Intorno alla recinzione ci sono quattro passi terrestri: Beni Ensar, Barrio Chino, Mariguari e Farhana. Il monte Gurugù, una delle alture importanti per la storia della Spagna coloniale, perchè qui all’inizio del XX secolo ci sono stati una serie di combattimenti tra le truppe iberiche ed i ribelli del Rif guidati da Abd el Krim, domina l’area dove è situato il posto di frontiera del Barrio Chino. Qui, nel passato, sono stati trovati tantissimi accampamenti di migranti subsahariani.

Un agente della Guardia Civil al Barrio Chino di Melilla

I controlli del perimetro vengono effettuati con l’aiuto di telecamere ad infrarossi, di visione notturna, di sensori, di elementi di software elettronico. C’è poi il sistema di pattugliamento e di reazione rapida, la quale deve avvenire, in caso di attacco alla barriera, circa in un minuto. Come è stato calcolato questo tempo? E’ stato calcolato sui subsahariani stessi, i quali per il loro vigore fisico, secondo gli studi effettuati, possono superare circa in un minuto l’ostacolo. Ma il mantenimento di questo dispositivo è molto costoso.

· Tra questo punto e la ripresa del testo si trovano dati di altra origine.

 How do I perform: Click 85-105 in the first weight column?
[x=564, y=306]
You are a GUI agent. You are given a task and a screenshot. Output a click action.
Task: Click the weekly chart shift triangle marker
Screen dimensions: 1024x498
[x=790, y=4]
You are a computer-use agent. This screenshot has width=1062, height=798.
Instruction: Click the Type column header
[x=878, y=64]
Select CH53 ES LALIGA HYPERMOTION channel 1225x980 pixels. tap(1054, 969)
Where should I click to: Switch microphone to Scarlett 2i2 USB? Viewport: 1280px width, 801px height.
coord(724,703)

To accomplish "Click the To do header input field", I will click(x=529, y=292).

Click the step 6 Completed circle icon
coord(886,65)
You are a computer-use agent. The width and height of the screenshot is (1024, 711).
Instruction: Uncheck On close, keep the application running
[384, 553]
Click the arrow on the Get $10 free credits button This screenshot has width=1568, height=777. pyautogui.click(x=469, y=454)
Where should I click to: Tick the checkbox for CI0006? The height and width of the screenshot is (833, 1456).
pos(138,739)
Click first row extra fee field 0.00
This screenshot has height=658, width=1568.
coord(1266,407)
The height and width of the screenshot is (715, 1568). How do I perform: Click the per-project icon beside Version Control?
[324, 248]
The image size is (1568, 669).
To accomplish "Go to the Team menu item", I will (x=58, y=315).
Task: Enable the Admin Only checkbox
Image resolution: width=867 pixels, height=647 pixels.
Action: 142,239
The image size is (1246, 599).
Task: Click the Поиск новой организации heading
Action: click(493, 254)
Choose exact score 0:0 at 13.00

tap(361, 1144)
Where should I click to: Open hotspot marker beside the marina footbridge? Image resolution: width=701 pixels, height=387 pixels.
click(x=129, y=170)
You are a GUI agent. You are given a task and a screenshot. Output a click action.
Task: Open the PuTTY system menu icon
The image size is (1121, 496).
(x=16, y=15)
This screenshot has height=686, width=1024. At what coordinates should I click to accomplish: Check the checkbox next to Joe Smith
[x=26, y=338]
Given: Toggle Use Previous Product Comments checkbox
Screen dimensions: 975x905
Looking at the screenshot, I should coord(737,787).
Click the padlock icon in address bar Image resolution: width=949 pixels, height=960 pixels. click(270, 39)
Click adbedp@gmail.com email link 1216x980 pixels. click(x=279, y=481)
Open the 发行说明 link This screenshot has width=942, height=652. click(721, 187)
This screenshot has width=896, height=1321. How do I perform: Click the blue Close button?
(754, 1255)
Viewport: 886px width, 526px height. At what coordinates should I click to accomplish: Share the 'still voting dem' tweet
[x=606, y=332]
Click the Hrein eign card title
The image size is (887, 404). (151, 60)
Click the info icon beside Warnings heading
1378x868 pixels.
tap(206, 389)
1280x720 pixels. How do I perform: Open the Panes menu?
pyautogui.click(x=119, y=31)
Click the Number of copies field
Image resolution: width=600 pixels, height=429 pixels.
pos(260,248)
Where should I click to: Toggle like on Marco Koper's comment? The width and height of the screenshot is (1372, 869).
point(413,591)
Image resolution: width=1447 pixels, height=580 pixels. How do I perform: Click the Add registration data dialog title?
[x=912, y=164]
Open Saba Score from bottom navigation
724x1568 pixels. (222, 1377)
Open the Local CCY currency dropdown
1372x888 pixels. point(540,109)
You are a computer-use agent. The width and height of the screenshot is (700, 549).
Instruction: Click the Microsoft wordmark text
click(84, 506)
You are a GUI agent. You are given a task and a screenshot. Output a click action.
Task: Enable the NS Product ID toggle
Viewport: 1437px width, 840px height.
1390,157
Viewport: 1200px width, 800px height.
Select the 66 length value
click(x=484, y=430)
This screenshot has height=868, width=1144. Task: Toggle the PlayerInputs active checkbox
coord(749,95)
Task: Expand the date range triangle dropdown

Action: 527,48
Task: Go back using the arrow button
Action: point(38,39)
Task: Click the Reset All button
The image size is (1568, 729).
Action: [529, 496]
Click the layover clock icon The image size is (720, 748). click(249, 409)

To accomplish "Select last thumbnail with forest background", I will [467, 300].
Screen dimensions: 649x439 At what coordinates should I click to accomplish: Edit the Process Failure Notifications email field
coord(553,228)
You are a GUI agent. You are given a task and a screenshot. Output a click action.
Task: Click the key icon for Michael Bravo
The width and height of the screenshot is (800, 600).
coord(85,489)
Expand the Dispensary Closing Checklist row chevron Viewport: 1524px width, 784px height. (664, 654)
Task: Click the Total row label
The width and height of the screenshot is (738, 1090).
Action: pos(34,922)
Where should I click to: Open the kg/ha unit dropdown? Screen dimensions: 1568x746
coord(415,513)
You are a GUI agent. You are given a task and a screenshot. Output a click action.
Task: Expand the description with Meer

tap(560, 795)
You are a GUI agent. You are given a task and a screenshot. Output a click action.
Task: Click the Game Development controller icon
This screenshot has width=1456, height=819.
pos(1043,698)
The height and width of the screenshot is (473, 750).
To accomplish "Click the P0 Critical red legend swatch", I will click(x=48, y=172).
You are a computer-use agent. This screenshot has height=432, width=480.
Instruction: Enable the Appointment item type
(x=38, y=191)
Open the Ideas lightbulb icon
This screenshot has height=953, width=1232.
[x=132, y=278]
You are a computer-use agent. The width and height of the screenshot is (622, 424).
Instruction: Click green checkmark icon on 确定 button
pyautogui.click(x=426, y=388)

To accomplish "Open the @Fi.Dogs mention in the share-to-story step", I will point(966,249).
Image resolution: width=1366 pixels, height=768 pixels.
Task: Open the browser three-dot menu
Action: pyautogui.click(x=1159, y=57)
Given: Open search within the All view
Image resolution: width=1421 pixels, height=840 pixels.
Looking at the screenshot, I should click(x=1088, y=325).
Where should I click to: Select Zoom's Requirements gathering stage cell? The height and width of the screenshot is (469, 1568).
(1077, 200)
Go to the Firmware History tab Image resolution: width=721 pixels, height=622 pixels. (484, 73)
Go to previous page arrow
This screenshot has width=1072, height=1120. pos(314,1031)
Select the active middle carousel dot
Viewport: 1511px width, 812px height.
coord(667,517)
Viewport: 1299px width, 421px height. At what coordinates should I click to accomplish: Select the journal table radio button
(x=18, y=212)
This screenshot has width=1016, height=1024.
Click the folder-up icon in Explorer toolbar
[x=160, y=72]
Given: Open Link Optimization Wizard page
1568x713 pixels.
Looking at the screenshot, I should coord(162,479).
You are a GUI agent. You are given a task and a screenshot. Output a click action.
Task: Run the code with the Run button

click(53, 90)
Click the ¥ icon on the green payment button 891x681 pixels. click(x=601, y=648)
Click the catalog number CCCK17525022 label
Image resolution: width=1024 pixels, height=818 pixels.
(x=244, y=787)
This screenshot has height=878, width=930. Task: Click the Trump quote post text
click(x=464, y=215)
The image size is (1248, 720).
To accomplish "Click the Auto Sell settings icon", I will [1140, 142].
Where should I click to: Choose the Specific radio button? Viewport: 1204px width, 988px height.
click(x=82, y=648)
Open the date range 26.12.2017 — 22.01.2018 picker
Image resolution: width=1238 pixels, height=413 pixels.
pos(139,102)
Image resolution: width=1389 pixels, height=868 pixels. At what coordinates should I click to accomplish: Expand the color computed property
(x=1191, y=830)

Gli specialisti spagnoli sono preoccupati per il fatto che, malgrado i sistemi di protezione, stia passando lo stesso messaggio come anni fa accadeva in Italia, dove l’isola di Lampedusa era conosciuta a tutti i migranti. E così gli africani vengono informati che la Spagna è il nuovo Eden.

La stampa iberica parla di “mafie” che amplificano e manipolano i messaggi. Messaggi che giocano proprio sulle parole di Suarez. Ma il capo del Governo di Madrid ha commesso un errore clamoroso, un autogol che ha spostato la “partita” in una posizione difficile per l’Esecutivo. E anche per l’Europa.

Diciamo che Suarez l’ha buttata sulla protezione umanitaria. Gli uomini e le donne delle Forze di Polizia si domandano se ci sia o meno un Piano B. Visto che finora tutto è sembrato un’improvvisazione,

Gli agenti chiedono al Ministero dell’Interno più materiali antisommossa, di autoprotezione e più personale se la situazione dovesse aggravarsi ed il Governo dovesse proseguire sulla strada di abbattere le protezioni frontaliere.